[SUPPLIED DATA Boundary: Start]

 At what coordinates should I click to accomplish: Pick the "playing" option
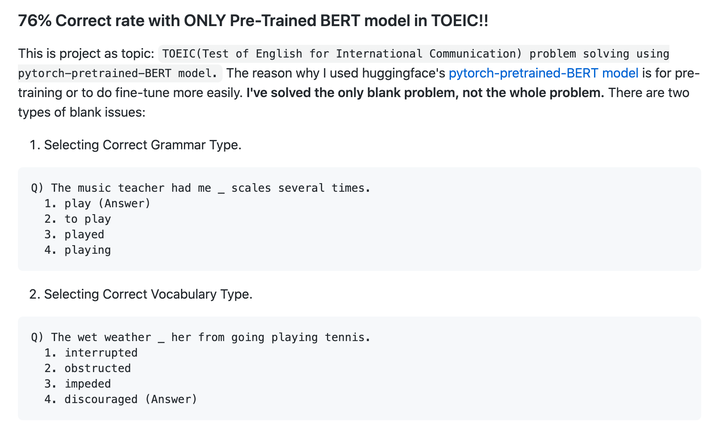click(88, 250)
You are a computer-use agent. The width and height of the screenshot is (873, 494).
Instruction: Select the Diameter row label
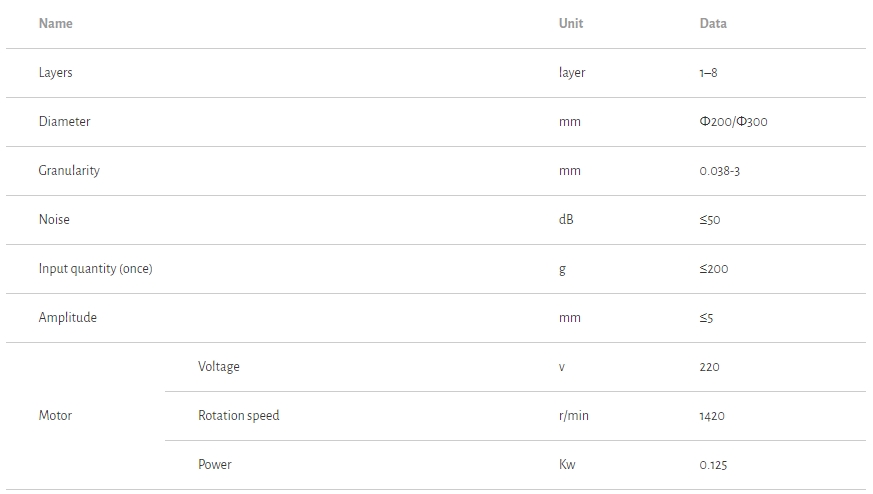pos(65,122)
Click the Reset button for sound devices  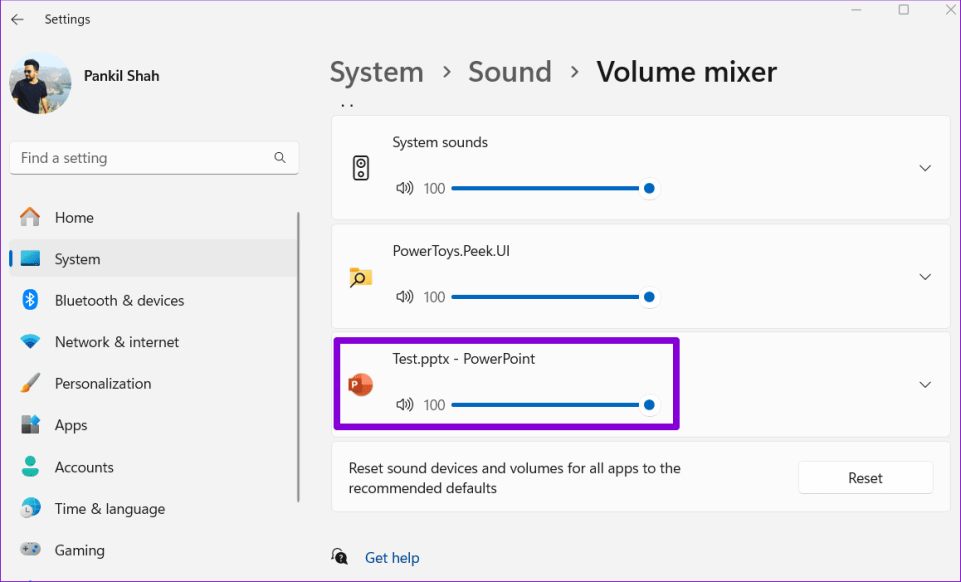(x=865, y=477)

[SUPPLIED DATA Boundary: End]
[SUPPLIED DATA Boundary: Start]

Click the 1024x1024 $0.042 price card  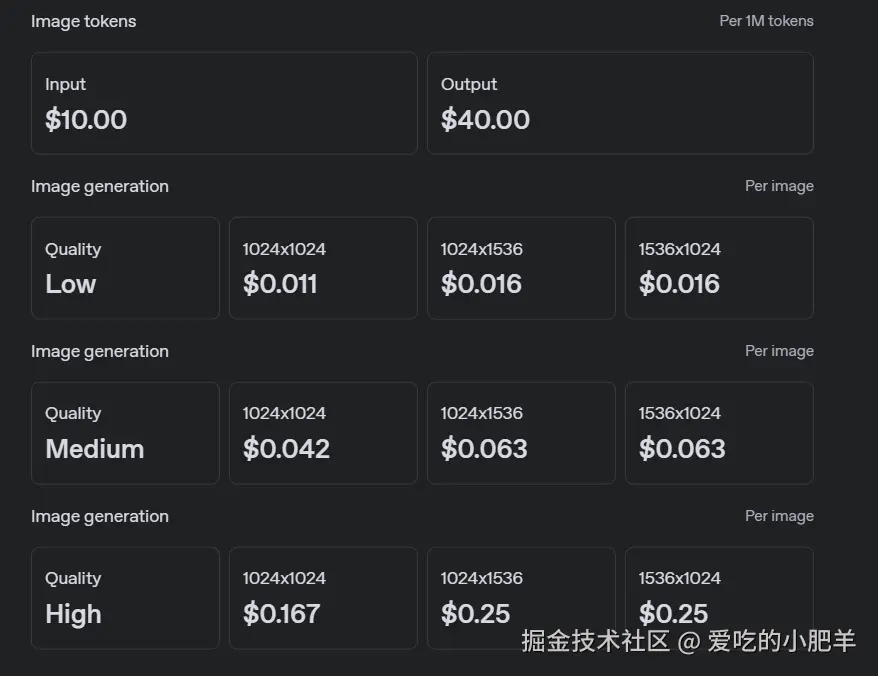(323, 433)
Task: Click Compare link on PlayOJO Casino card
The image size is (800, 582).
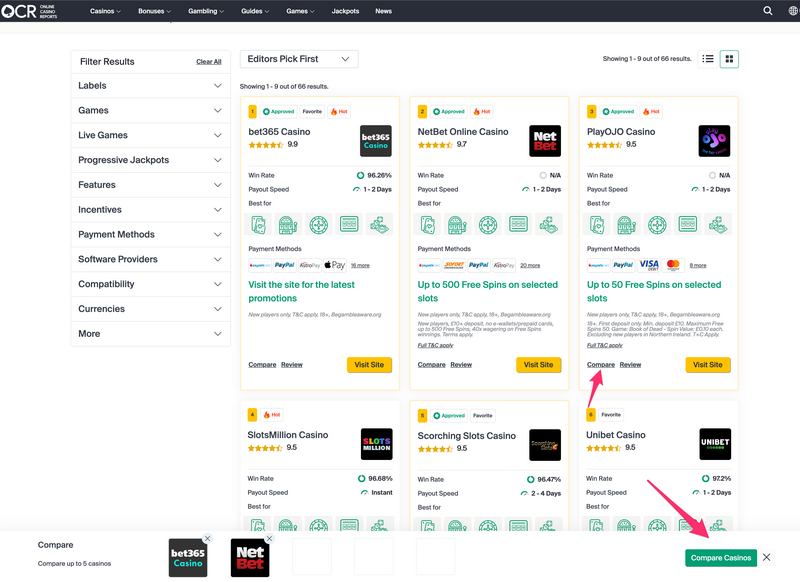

[SUPPLIED DATA Boundary: End]

DIRECTIONS FOR THIS TASK. Copy exactly the stretch of data above from the line with "Task: Click Compare" through the line with "The image size is (800, 582).", and omit all other lines.

FINAL ANSWER.
Task: Click Compare link on PlayOJO Casino card
The image size is (800, 582).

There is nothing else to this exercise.